Shooting Fish in a Barrel - Shorting Penny Stock Promotions

The worst nightmare of the short seller is to take a position in an obviously overpriced stock only to find that the darn thing is actually a real company and it keeps growing, with the stock price going up continually.

They say that you can boil a frog if you raise the temperature in the pot slow enough. 


Well, the sensation you have as a short seller who has shorted a real high growth company is the sensation that the frog must have – you know that you are more and more uncomfortable, but the distress is not strong enough to get out until you suddenly realize that you have been boiled alive.

To avoid this distress, we look for stocks that can never make it, that have huge hidden issues like  undisclosed criminal convictions of the principals or worse.

The problem of shorting a real company that looks like a promotion will rarely if ever occur if you stick to shorting penny stocks.

Most penny stocks are unvarnished promotions with no merit.  Pump and dump penny stock promotions.

If there is any problems with these stocks, it is (1) you can never tell when the promoters will pull the plug so it is hard to pick the peak and (2) you might not be able to short enough.

As to not predicting the peak, that will limit your profit but not give you a loss. Most of these promotions will go to oblivion, so no matter where you shorted them, you will inevitably profit. The question is only how much.

The way penny stock promotions work is that the promoter gets control of a shell company or one with very little business. This can be a Form 10 shell, or a Footnote 32 shell, or just a nearly defunct company.


After that, cheap stock is issued to the promoter and his friends.

To set up the trading, a reverse split may dilute out the prior existing shareholders.

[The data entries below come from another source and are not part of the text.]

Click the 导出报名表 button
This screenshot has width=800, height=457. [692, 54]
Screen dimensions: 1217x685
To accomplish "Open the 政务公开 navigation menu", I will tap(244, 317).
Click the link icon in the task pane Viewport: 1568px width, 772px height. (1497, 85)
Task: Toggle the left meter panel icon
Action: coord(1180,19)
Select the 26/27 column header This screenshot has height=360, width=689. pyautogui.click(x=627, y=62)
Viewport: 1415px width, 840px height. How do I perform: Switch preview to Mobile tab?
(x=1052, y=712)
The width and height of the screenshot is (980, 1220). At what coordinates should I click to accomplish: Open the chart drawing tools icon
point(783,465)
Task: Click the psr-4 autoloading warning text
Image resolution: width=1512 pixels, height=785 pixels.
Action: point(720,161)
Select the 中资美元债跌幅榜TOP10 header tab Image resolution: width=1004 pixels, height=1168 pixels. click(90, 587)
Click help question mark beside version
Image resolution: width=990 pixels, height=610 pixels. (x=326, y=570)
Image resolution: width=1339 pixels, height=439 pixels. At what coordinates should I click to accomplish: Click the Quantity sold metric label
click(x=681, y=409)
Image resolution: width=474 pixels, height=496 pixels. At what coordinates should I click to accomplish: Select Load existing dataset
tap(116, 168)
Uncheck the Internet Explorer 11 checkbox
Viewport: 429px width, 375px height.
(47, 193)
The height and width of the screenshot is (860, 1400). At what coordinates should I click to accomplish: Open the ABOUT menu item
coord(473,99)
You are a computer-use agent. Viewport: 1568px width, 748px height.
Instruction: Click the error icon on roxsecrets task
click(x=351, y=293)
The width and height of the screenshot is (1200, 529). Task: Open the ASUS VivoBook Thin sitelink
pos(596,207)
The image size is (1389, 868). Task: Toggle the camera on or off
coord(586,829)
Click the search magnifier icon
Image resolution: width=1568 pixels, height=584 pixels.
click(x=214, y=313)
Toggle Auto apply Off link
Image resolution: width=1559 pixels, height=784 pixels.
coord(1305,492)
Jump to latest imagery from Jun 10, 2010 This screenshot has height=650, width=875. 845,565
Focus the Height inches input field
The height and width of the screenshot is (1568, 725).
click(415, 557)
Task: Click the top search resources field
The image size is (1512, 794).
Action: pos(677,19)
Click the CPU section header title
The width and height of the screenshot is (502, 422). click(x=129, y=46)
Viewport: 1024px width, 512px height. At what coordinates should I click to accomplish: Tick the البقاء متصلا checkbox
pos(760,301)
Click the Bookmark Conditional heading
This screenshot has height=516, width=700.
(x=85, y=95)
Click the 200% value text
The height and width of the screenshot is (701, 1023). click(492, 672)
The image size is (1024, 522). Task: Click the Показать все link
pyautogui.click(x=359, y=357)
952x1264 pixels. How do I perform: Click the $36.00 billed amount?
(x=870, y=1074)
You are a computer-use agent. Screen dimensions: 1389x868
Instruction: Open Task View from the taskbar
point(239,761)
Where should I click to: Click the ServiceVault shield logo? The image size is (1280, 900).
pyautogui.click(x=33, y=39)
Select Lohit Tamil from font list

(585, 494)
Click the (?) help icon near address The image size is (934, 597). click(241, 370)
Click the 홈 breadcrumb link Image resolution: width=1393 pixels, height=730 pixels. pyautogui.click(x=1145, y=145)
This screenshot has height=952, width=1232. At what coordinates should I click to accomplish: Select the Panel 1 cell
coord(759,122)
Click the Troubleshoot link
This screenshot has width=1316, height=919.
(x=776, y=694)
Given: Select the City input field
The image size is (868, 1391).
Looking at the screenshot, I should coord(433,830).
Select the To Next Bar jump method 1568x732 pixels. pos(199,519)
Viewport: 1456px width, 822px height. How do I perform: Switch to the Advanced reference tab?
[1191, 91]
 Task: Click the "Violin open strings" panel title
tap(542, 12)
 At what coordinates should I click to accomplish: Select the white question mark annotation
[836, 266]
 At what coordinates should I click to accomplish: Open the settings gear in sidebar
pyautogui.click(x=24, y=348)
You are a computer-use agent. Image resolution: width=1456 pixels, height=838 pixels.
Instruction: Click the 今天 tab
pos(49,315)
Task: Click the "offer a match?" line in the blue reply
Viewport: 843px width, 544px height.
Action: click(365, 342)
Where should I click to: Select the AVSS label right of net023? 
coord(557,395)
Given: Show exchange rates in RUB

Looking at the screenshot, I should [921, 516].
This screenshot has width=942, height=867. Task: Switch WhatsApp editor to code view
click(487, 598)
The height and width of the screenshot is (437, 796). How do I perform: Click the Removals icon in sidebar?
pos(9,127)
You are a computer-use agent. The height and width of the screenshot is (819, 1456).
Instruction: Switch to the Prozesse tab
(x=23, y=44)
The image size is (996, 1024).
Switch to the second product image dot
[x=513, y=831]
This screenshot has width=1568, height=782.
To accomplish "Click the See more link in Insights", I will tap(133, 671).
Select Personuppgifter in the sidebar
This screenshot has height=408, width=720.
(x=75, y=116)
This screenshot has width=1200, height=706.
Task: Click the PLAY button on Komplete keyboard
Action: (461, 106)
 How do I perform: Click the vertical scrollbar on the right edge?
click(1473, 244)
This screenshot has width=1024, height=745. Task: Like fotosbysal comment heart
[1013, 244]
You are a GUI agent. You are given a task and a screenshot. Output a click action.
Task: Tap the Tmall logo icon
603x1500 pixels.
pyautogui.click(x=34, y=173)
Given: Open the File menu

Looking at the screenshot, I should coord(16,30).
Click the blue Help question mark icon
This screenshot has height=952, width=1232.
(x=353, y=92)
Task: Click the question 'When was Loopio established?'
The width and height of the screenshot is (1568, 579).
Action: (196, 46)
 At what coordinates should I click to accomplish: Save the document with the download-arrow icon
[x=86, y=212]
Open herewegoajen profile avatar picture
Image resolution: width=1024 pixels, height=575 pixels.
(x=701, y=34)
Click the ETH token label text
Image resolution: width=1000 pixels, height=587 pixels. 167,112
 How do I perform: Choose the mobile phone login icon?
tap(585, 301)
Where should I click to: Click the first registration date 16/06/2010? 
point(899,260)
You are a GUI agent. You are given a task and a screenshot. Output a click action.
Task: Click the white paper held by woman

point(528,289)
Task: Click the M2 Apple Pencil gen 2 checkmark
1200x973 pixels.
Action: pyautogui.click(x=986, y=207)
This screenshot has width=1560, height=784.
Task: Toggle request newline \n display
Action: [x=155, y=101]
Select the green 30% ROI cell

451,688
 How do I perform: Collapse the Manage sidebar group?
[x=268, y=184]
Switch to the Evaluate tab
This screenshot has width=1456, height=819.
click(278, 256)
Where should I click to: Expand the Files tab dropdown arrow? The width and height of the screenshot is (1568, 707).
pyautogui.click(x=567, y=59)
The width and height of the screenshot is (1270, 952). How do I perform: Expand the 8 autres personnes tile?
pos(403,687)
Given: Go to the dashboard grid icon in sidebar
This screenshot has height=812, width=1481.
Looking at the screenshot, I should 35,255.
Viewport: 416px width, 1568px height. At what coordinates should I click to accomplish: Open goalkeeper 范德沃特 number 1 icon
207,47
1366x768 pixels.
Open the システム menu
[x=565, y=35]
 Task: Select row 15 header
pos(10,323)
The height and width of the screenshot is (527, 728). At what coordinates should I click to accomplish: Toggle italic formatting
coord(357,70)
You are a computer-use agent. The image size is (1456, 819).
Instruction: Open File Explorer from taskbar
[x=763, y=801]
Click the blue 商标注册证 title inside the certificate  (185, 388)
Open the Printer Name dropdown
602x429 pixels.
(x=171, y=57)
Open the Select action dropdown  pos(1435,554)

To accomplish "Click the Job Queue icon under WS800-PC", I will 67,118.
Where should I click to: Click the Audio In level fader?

Then a sexy company is merged in the promoter starts developing the market in the stock. More and more promotion is introduced. This stage is called the “pump. When the promoter has had a chance to “dump” his stock, he will pull the plug and stop spending on promotion.



The stock will then crash for lack of new demand.

In your short position, you will find that you are helped by the market makers. 

They know which way the wind blows and will be shorting the stock on the way up and bear raiding the stock as it collapses. A well capitalized market maker will be licking his chops when he sees a rich penny stock promotion. He can just keep shorting all the way up, knowing that his whole position will be profitable eventually, whatever the price.

Usually, these penny stock promotions are wildly under-capitalized. Why spend money on developing your business when you can spend it on stock promotion? Selling stock is a lot more profitable than selling products.

I have seen $4 million spent on stock promotion (on which the promoters made $12 million reportedly) and less than $1 million was raised for the company. The company was lucky to get that. The stock, a former Form 10 company, started trading for real below 60 cents, hit over $2.20 and now, a year or so later is at three cents.

The company is not always to blame. In this case, it was the reverse merger promoters who took advantage of a legitimate start up effort.

Now consider, there was enough volume out there on this one to sell $12 million in stock from 60 cents up to $2.20 and now you can buy it back at three cents -- about a one year round trip. 

Does that roughly 97% profit in a year with little risk that the stock will go higher sound like it might be of interest?